Ein
Wohn-Wintergarten, der das ganze Jahr genutzt wird, muß entsprechend beheizbar sein. Durch den oft bewölkten Firmament sowie die kurze Sonnenscheindauer im Winter genügt die Aufheizung durch die Sonne während des Tages auf keinen fall aus, um einen
Wintergarten frostfrei zu halten. Es ist daher bei der Planung ebenfalls die
Wintergarten Heizung zu berücksichtigen. Setzen Sie sich demnach rechtzeitig mit dem Fachmann in Verbindung, um die Art und Leistung der Heizelemente zu bestimmen. Während der Planungsphase der baulichen Maßnahmen sollte dem Fußbodenaufbau besondere Aufmerksamkeit geschenkt werden, um damit späteren Ärger vorzubeugen.

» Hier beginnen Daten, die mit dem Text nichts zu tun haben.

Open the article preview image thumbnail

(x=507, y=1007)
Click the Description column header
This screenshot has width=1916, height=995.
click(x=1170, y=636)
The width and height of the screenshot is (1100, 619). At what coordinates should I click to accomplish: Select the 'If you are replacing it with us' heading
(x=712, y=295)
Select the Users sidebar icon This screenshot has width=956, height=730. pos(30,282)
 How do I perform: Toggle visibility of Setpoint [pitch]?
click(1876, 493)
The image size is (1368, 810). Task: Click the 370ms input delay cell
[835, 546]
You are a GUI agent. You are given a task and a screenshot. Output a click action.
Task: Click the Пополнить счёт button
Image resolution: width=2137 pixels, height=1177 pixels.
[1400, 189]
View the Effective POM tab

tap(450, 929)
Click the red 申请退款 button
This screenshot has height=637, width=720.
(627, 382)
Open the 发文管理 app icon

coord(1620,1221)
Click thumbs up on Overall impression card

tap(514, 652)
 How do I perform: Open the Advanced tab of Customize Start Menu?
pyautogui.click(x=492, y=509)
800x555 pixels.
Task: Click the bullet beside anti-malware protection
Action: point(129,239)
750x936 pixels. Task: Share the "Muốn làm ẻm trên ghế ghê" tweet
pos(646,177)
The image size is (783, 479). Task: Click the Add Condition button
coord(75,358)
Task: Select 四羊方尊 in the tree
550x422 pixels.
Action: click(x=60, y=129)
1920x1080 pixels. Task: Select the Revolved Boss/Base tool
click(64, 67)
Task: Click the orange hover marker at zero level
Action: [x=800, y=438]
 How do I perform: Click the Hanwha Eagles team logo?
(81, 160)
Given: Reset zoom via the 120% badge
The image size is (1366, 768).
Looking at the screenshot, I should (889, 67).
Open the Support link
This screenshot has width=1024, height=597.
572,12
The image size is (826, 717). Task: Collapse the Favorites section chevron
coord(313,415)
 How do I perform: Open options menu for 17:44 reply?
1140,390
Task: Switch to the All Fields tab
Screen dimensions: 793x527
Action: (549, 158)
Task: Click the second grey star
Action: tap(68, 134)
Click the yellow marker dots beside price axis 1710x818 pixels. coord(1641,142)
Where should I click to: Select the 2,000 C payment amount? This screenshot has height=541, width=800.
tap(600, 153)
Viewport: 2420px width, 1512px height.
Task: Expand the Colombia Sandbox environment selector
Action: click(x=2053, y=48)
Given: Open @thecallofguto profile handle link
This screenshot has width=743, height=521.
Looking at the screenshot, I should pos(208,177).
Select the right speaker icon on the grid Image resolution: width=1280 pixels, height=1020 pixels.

In der kalten Jahreszeit wird der Wohnwintergarten dessen Namen gerecht. Bei wohl tuenden Temperaturen kann man entspannt im Galsgarten sitzen, auch wenn draußen kalter Regen fällt und das Eis klirrt. Für ein optimales Klima sorgt die richtige Heizung im Wintergarten mit dazugehöriger Regulierung. Hierbei ist zu berücksichtigen, ob ein Wintergarten als zusätzlicher Raum zum Wohnen genutzt wird und mit tropischen Pflanzen ausgestattet ist oder ob er mehr wie ein thermisch getrennter Bereich für subtropische Bepflanzung dient.
Computergesteuerte Regulierung
Zur Wintergarten Heizung gehört eine intelligente Klimasteuerung, die ebenso die Beschattungen über Markisen, Rolläden oder auch Jalousien sowie die Luftzufuhr kontrolliert. Sie kontrolliert alle Eingangsdaten wie Stärke der Sonneneinsrtahlung, Außen- und Innentemperatur, Luftfeuchtigkeit, Uhrzeit, Windgeschwindigkeit und ausserdem Niederschlag. Diese aktuellen Werte werden mit den voreingestellten Soll-Werten abgeglichen, danach gibt diese Regulierung automatisch die nötigen Befehle an die Wintergarten Heizung, Jalousien und Zuluftöffnungen oder auch Fenster weiter.
Durch eine Kombination von Wärmepumpe sowie Steuerung werden so keinesfalls lediglich die Stromkosten gesenkt. Ein zusätzlicher Benefit: Das Klima im Wintergarten bleibt immer gleich – natürlich auch dann, falls die Bewohner die kalten Monate lieber an südlichen Stränden verweilen.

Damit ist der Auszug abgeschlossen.